Initially, being an X-ray technician is extremely difficult; it's not a textbook job because every person is different, said Bull. There is a lot of anatomy and physics involved in every appointment. With radiation being involved, getting the right picture and contrast the first time is important to each X-ray technician.

"We have a lot of different techniques for X-raying certain body parts," said Bull. "However, the same position doesn't work for everyone; it's called body habitus, we are almost looking through someone's body before we X-ray them."

One X-ray goes through quality control checks before the radiologist sees it. The technician who took the X-ray checks for things such as contrast and exposure at the joints; some common problems include too much rotation at the joint and not enough radiation to expose the image properly.

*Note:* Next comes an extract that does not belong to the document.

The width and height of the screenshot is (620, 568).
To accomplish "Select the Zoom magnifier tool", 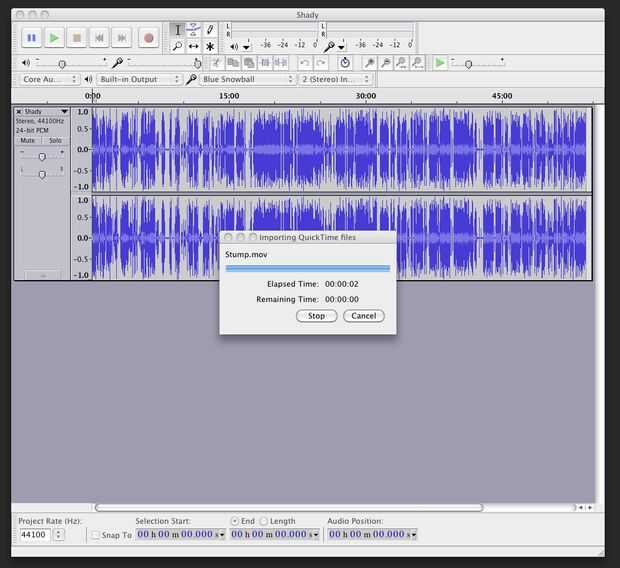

In addition to X-ray, the 21st MDSS diagnostic imaging section also performs sonograms and mammograms, with one specialist for each.

Watts, who is also the NCO in charge, performs on average 10 ultrasounds a day, using sound waves to image different parts of the body. He will summarize his findings for a physician to diagnose.

Julie Holden, the only mammographer with the 21st MDSS, uses low energy X-rays in order to scan breasts for a radiologist who will look for masses or micro calcifications to diagnose breast cancer. Holden's program was recently inspected by the Food and Drug Administration and received a perfect rating.

"We are trying to provide the most care possible to our patients," said Watts. "We have two X-ray rooms, one mammography room and one ultrasound room. Because of our location and service we have a lot of patients who want to come in. Sometimes our monthly schedule will fill up within five days of its start."

While X-ray is a walk-in service and the ultrasound and mammography sections require appointments, each service requires a physician's referral. Retirees, active-duty members and their families can call 524-CARE to schedule an appointment and utilize the diagnostic imaging section.